No, pain isnt always due to structural or physical damage. That is what functional pain is. In many ways it is much worse than physical pain.
Thanks for the perspective. As you said, it’s very tough in the moment to hear from the doctor that it’s in your head. When you’re physically ill and looking for real answers it really feels like a non-answer. To me as a patient that answer feels more like pseudoscience. It might be right or it might not be in my specific case, but when a doctor quickly gives up trying to diagnose a problem and suggests it’s in your head it’s an extremely invalidating experience.
Just to add to the above: the reason that "adrenal fatigue" was coined is because stress does affect the adrenal glands: initially it causes increased release of cortisol and an increase in size in the glands, but chronic stress can result in hypofunction of the HPA axis, resulting in lower cortisol and sometimes shrinking of the adrenal glands. Whether chronic stress results in fatigue and low cortisol depends on the nature of the stressor, the time since onset, personality factors, etc.
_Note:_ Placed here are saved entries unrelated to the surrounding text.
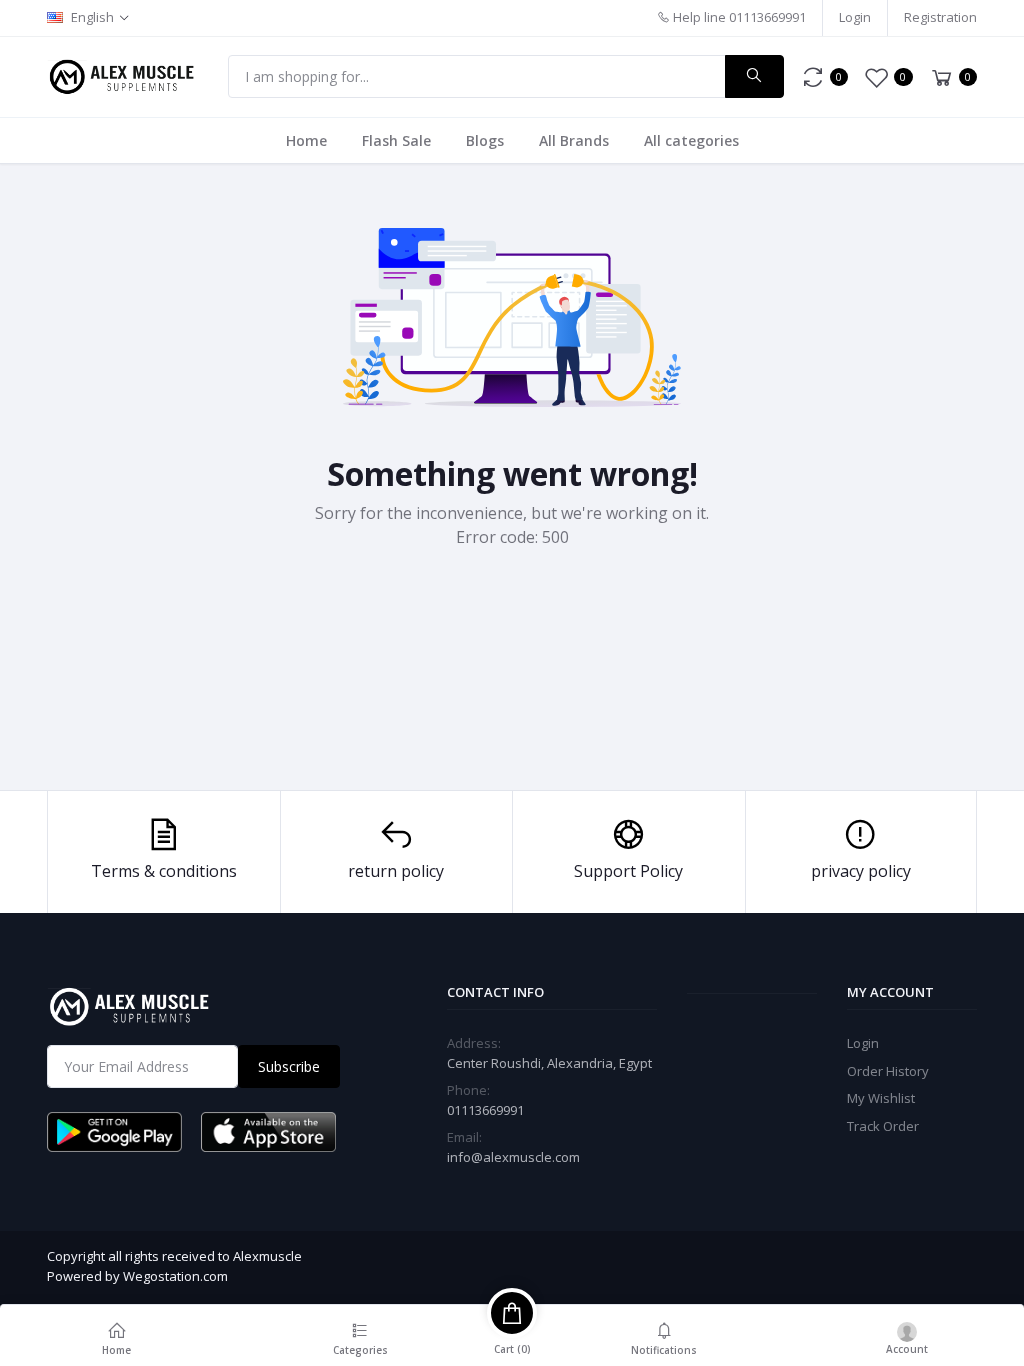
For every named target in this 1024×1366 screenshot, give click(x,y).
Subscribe (289, 1066)
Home (306, 140)
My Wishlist (881, 1098)
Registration (940, 17)
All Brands (574, 140)
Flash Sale (396, 140)
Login (855, 17)
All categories (691, 140)
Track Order (883, 1126)
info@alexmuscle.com (513, 1157)
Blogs (485, 140)
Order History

http://dx.doi.org/10.1037/0033-2909.133.1.25

Unfortunately the "adrenal fatigue" crowd have taken this little bit of science and completely mangled it, blaming the adrenal glands themselves and pushing dubious supplements that have no scientific basis.

Just thought I'd add that I was diagnosed with adrenal fatigue by a medical doctor. I was pretty annoyed, after researching it, because it seemed entirely pseudo-scientific.

In reality I had stress-induced depression with a high degree of physical fatigue as one of the symptoms. When I stopped being depressed, my fatigue went away. Adrenal fatigue is nonsense.

And the "Adrenal Fatigue" alternative medicine folks simply make it harder for a person with an actual adrenal disorder to be diagnosed by a doctor because they are understandably skeptical if a person comes in with a set of vague symptoms and suggests it's related to adrenaline.